Records for this task:
┄┄┄┄┄┄┄┄┄┄┄┄┄┄┄┄┄┄┄┄

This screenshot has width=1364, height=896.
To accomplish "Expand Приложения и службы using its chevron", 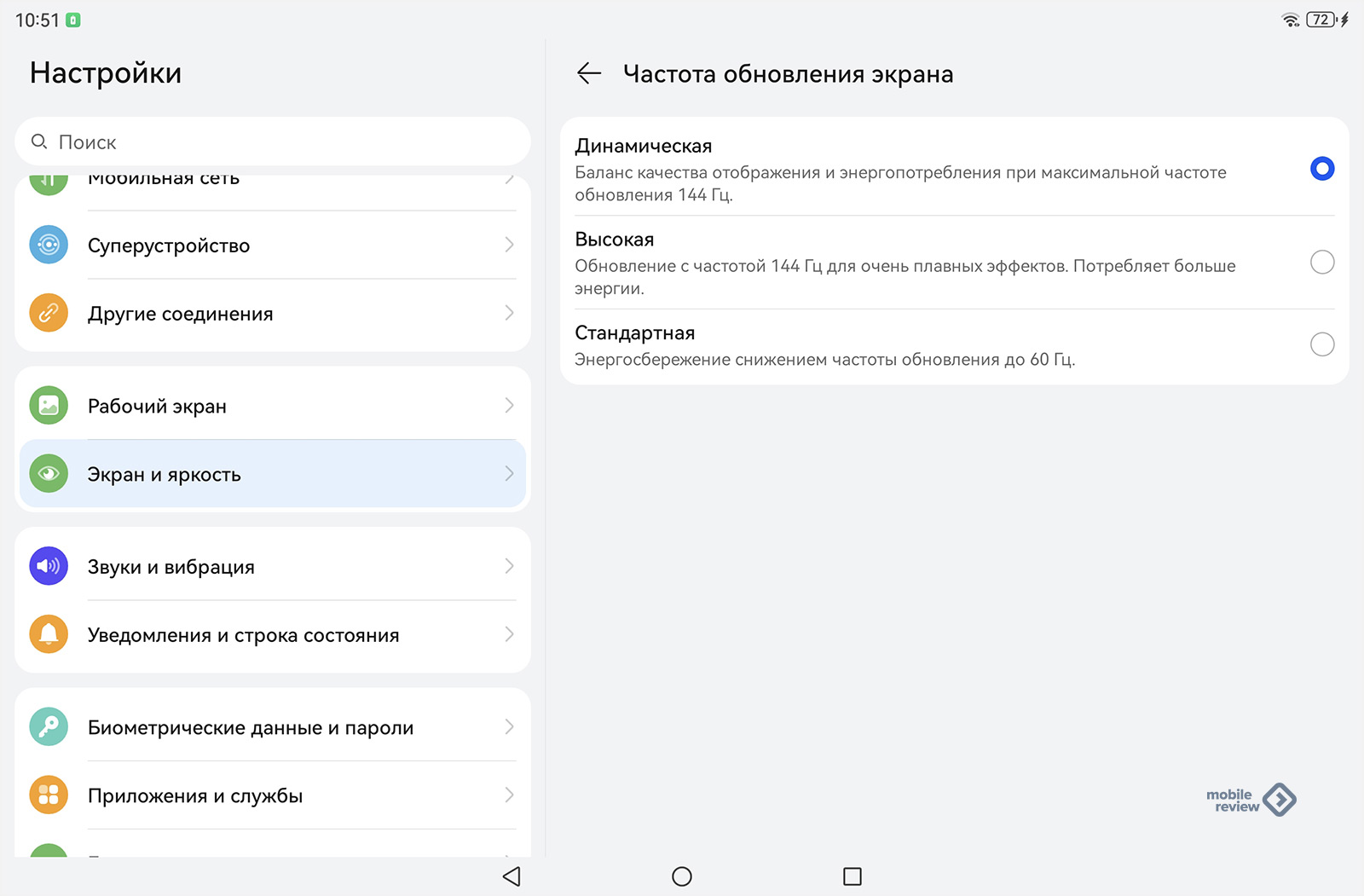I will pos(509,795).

┄┄┄┄┄┄┄┄┄┄┄┄┄┄┄┄┄┄┄┄

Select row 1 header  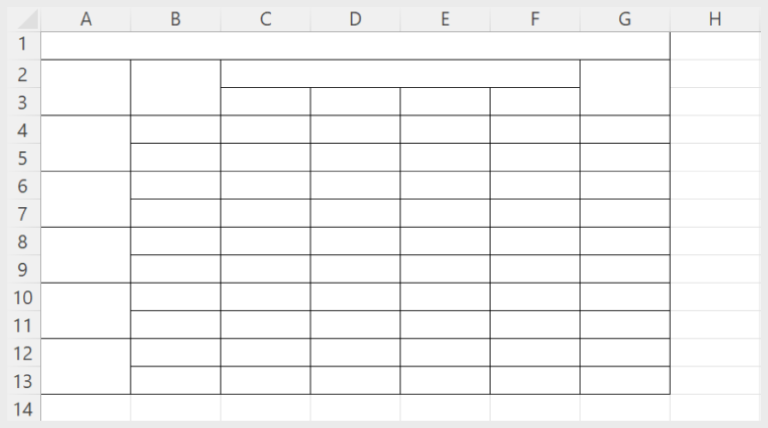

┄┄┄┄┄┄┄┄┄┄┄┄┄┄┄┄┄┄┄┄

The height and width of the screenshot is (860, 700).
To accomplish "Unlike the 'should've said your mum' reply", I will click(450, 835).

┄┄┄┄┄┄┄┄┄┄┄┄┄┄┄┄┄┄┄┄

Exercise objective:
Count lines, not occurrences: report how many lines in the entries above include the word "height", as a number alone.

Result of this task:
2